Stored items
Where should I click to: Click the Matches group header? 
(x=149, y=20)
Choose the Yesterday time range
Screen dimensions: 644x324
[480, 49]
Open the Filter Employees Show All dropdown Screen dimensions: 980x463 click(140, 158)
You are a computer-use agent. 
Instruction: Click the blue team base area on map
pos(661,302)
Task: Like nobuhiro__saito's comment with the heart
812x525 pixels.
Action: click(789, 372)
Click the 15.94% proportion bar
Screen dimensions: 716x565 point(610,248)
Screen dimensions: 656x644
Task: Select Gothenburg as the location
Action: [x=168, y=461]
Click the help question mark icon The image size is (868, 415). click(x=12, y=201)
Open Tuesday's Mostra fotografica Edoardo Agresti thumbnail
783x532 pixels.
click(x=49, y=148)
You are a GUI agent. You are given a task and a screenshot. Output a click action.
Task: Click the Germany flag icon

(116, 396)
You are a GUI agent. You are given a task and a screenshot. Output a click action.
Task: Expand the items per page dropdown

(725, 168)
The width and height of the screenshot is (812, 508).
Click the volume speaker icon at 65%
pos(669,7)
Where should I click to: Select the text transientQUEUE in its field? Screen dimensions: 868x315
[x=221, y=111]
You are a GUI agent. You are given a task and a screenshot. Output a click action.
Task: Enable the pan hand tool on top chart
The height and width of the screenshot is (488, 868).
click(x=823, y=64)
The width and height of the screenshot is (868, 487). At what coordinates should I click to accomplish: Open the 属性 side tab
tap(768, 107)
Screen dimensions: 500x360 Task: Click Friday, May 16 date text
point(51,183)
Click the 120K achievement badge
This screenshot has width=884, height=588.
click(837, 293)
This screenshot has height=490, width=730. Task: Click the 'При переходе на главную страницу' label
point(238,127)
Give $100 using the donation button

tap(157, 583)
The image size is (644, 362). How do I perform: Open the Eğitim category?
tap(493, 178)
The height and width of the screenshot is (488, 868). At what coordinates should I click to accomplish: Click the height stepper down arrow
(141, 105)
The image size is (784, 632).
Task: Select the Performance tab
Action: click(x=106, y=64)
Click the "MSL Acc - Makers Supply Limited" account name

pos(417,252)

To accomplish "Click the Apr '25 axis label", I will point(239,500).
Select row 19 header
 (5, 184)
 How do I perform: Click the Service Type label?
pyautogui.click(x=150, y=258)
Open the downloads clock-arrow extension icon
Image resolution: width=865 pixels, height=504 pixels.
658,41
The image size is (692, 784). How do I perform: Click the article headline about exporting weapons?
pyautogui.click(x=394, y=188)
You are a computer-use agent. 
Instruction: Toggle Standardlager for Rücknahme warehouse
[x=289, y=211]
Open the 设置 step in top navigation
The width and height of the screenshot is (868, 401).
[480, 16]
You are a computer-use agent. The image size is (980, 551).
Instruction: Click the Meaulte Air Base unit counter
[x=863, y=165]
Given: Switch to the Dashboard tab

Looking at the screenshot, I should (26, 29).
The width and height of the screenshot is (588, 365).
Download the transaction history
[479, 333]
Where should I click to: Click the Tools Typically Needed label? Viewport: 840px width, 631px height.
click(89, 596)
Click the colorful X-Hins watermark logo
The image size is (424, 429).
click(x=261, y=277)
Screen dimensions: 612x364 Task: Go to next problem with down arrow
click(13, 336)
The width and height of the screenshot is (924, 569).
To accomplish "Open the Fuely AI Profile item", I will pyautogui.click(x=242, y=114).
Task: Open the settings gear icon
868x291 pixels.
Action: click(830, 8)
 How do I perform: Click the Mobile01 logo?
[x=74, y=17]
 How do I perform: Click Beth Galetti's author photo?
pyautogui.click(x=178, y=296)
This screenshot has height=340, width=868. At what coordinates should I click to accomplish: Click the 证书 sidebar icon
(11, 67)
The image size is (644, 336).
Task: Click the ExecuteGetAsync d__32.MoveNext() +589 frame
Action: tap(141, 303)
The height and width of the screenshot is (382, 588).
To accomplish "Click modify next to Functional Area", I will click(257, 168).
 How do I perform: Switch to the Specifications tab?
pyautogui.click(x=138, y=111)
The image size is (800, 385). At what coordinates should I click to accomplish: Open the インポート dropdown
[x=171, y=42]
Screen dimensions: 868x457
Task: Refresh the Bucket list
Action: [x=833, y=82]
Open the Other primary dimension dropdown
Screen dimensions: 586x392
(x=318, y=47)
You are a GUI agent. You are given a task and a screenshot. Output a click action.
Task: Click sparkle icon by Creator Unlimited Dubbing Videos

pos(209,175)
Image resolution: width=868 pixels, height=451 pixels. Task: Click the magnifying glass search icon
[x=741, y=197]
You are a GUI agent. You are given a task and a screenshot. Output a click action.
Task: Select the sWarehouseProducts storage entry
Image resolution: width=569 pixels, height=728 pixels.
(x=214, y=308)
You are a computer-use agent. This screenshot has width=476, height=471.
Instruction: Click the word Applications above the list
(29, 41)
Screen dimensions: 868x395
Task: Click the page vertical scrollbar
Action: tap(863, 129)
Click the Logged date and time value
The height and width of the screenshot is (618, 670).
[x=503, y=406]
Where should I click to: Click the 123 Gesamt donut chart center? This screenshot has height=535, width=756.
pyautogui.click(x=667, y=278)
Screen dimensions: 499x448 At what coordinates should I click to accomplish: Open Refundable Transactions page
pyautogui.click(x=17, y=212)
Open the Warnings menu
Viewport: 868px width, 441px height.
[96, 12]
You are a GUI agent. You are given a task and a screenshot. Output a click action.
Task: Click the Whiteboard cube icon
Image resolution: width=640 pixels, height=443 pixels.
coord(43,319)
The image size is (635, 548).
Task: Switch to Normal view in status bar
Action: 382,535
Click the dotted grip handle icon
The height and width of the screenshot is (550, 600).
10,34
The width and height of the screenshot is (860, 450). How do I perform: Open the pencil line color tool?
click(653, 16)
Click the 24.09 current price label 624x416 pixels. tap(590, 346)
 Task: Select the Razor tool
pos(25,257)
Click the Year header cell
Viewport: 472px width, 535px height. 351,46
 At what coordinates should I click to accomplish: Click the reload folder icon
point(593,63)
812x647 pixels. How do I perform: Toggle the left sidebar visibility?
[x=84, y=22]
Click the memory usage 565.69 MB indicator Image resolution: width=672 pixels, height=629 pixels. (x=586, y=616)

- _WORK REQUIRED_:
Each line shown above needs to be transcribed exactly.

- _ANSWER BOX_:
Where should I click to: Click the Matches group header? 
(x=149, y=20)
Choose the Yesterday time range
Screen dimensions: 644x324
[480, 49]
Open the Filter Employees Show All dropdown Screen dimensions: 980x463 click(140, 158)
You are a computer-use agent. 
Instruction: Click the blue team base area on map
pos(661,302)
Task: Like nobuhiro__saito's comment with the heart
812x525 pixels.
Action: click(789, 372)
Click the 15.94% proportion bar
Screen dimensions: 716x565 point(610,248)
Screen dimensions: 656x644
Task: Select Gothenburg as the location
Action: [x=168, y=461]
Click the help question mark icon The image size is (868, 415). click(x=12, y=201)
Open Tuesday's Mostra fotografica Edoardo Agresti thumbnail
783x532 pixels.
click(x=49, y=148)
You are a GUI agent. You are given a task and a screenshot. Output a click action.
Task: Click the Germany flag icon

(116, 396)
You are a GUI agent. You are given a task and a screenshot. Output a click action.
Task: Expand the items per page dropdown

(725, 168)
The width and height of the screenshot is (812, 508).
Click the volume speaker icon at 65%
pos(669,7)
Where should I click to: Select the text transientQUEUE in its field? Screen dimensions: 868x315
[x=221, y=111]
You are a GUI agent. You are given a task and a screenshot. Output a click action.
Task: Enable the pan hand tool on top chart
The height and width of the screenshot is (488, 868).
click(x=823, y=64)
The width and height of the screenshot is (868, 487). At what coordinates should I click to accomplish: Open the 属性 side tab
tap(768, 107)
Screen dimensions: 500x360 Task: Click Friday, May 16 date text
point(51,183)
Click the 120K achievement badge
This screenshot has width=884, height=588.
click(837, 293)
This screenshot has height=490, width=730. Task: Click the 'При переходе на главную страницу' label
point(238,127)
Give $100 using the donation button

tap(157, 583)
The image size is (644, 362). How do I perform: Open the Eğitim category?
tap(493, 178)
The height and width of the screenshot is (488, 868). At what coordinates should I click to accomplish: Click the height stepper down arrow
(141, 105)
The image size is (784, 632).
Task: Select the Performance tab
Action: click(x=106, y=64)
Click the "MSL Acc - Makers Supply Limited" account name

pos(417,252)

To accomplish "Click the Apr '25 axis label", I will point(239,500).
Select row 19 header
 (5, 184)
 How do I perform: Click the Service Type label?
pyautogui.click(x=150, y=258)
Open the downloads clock-arrow extension icon
Image resolution: width=865 pixels, height=504 pixels.
658,41
The image size is (692, 784). How do I perform: Click the article headline about exporting weapons?
pyautogui.click(x=394, y=188)
You are a computer-use agent. 
Instruction: Toggle Standardlager for Rücknahme warehouse
[x=289, y=211]
Open the 设置 step in top navigation
The width and height of the screenshot is (868, 401).
[480, 16]
You are a computer-use agent. The image size is (980, 551).
Instruction: Click the Meaulte Air Base unit counter
[x=863, y=165]
Given: Switch to the Dashboard tab

Looking at the screenshot, I should (26, 29).
The width and height of the screenshot is (588, 365).
Download the transaction history
[479, 333]
Where should I click to: Click the Tools Typically Needed label? Viewport: 840px width, 631px height.
click(89, 596)
Click the colorful X-Hins watermark logo
The image size is (424, 429).
click(x=261, y=277)
Screen dimensions: 612x364 Task: Go to next problem with down arrow
click(13, 336)
The width and height of the screenshot is (924, 569).
To accomplish "Open the Fuely AI Profile item", I will pyautogui.click(x=242, y=114).
Task: Open the settings gear icon
868x291 pixels.
Action: click(830, 8)
 How do I perform: Click the Mobile01 logo?
[x=74, y=17]
 How do I perform: Click Beth Galetti's author photo?
pyautogui.click(x=178, y=296)
This screenshot has height=340, width=868. At what coordinates should I click to accomplish: Click the 证书 sidebar icon
(11, 67)
The image size is (644, 336).
Task: Click the ExecuteGetAsync d__32.MoveNext() +589 frame
Action: tap(141, 303)
The height and width of the screenshot is (382, 588).
To accomplish "Click modify next to Functional Area", I will click(257, 168).
 How do I perform: Switch to the Specifications tab?
pyautogui.click(x=138, y=111)
The image size is (800, 385). At what coordinates should I click to accomplish: Open the インポート dropdown
[x=171, y=42]
Screen dimensions: 868x457
Task: Refresh the Bucket list
Action: [x=833, y=82]
Open the Other primary dimension dropdown
Screen dimensions: 586x392
(x=318, y=47)
You are a GUI agent. You are given a task and a screenshot. Output a click action.
Task: Click sparkle icon by Creator Unlimited Dubbing Videos

pos(209,175)
Image resolution: width=868 pixels, height=451 pixels. Task: Click the magnifying glass search icon
[x=741, y=197]
You are a GUI agent. You are given a task and a screenshot. Output a click action.
Task: Select the sWarehouseProducts storage entry
Image resolution: width=569 pixels, height=728 pixels.
(x=214, y=308)
You are a computer-use agent. This screenshot has width=476, height=471.
Instruction: Click the word Applications above the list
(29, 41)
Screen dimensions: 868x395
Task: Click the page vertical scrollbar
Action: tap(863, 129)
Click the Logged date and time value
The height and width of the screenshot is (618, 670).
[x=503, y=406]
Where should I click to: Click the 123 Gesamt donut chart center? This screenshot has height=535, width=756.
pyautogui.click(x=667, y=278)
Screen dimensions: 499x448 At what coordinates should I click to accomplish: Open Refundable Transactions page
pyautogui.click(x=17, y=212)
Open the Warnings menu
Viewport: 868px width, 441px height.
[96, 12]
You are a GUI agent. You are given a task and a screenshot. Output a click action.
Task: Click the Whiteboard cube icon
Image resolution: width=640 pixels, height=443 pixels.
coord(43,319)
The image size is (635, 548).
Task: Switch to Normal view in status bar
Action: 382,535
Click the dotted grip handle icon
The height and width of the screenshot is (550, 600).
10,34
The width and height of the screenshot is (860, 450). How do I perform: Open the pencil line color tool?
click(653, 16)
Click the 24.09 current price label 624x416 pixels. tap(590, 346)
 Task: Select the Razor tool
pos(25,257)
Click the Year header cell
Viewport: 472px width, 535px height. 351,46
 At what coordinates should I click to accomplish: Click the reload folder icon
point(593,63)
812x647 pixels. How do I perform: Toggle the left sidebar visibility?
[x=84, y=22]
Click the memory usage 565.69 MB indicator Image resolution: width=672 pixels, height=629 pixels. (x=586, y=616)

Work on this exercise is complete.